Diameter of a free standing cell (identified by ratio ~1) is the diameter of the RBC. Here, diameter of free standing cell = 36. The region taken for measuring the diameter was region 17, which had the minimum ratio (1.02). While measuring the diameter, care should be taken that the target region is completely located within the FoV. Thus after measuring the diameter, the distance of the centroid of the target region from the edges is measured, to ensure that it is at a distance greater than the diameter from the edges.

Partially visible objects, whose centroids are within a distance of unit radius of an RBC from the boundary of the image, are represented by regions 1,6,12,25,29,30. Table 3 is an extract from Table 2, and shows the properties of these regions. Of these, region 12 represents two overlapping cells. For the other cases, even though the ratio was high, the minor axis is less than 80 % of the diameter of an RBC, and hence was not resolved.

Table 3 Calculation table for partially visible cells
Table 4 Free standing cells

Partially visible cells = 7

Twenty regions had the ratio less than the threshold value of 1.3 and were treated as free standing cells.

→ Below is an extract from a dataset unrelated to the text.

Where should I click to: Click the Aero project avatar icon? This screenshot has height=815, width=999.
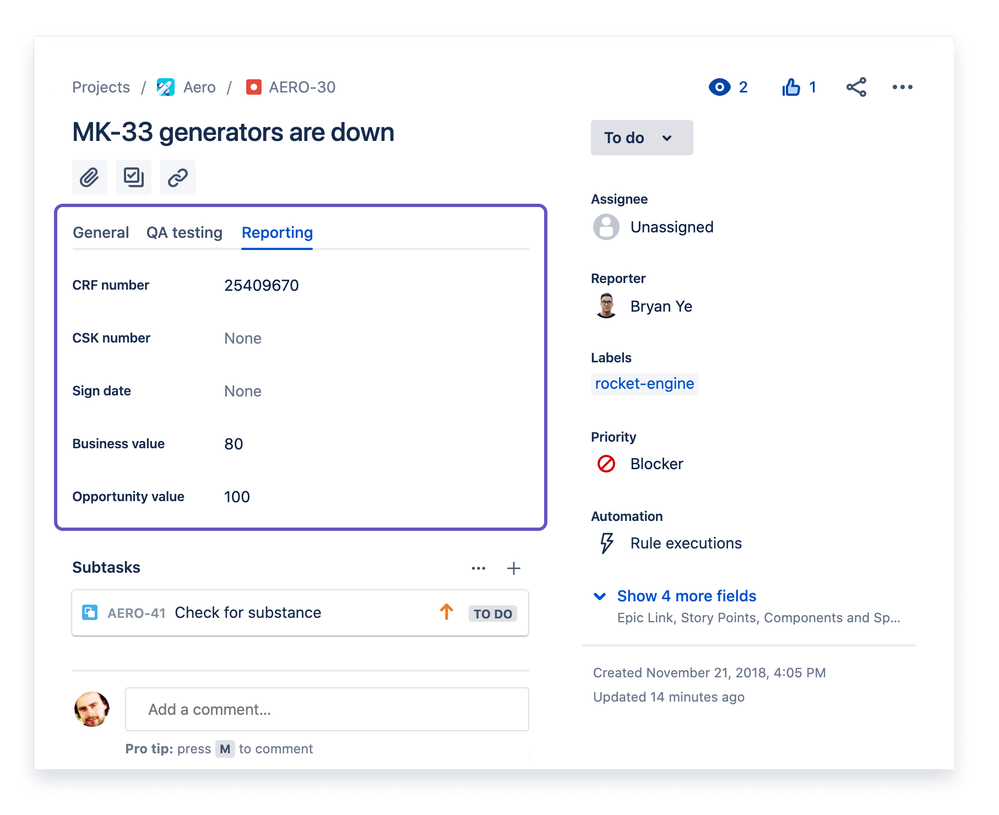165,87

Region 20 had high ratio, but the minor axis was 77 % of the diameter (<80 % threshold) and hence was treated as free standing cell.

Free standing cells = 21

Partially overlapped cells are identified by their ratio being greater than a threshold value. The application currently uses a threshold value of 1.3. For such cases the major axis and minor axis is divided by the diameter and rounded to the nearest integer to arrive at the number of overlapped cell. This resolution is not done for cases where the minor axis is less than 80 % of the diameter of the RBC. Regions 13,19 and 24 qualified as overlapped regions and were resolved. Table 5 shows properties of such regions.

Table 5 Partially overlapped cells
Table 6 Calculation of parasitaemia
$$ \begin{gathered} {\text{Number of overlapped RBCs }} = { 6} \hfill \\ {\text{Total cells }} = { 7 } + { 21 } + { 6 } = { 34}. \hfill \\ \end{gathered} $$

The process worked fairly accurately for partially overlapped cells involving two RBCs. However when more than three RBCs were involved the degree of success dependent on the degree of overlap. However, trained technicians are expected to produce slides with minimum overlapped RBCs.

5 Conclusion

Using the algorithm described, we were able to successfully demonstrate that it is possible to build an automated system to measure parasitaemia in the images of thin blood smears.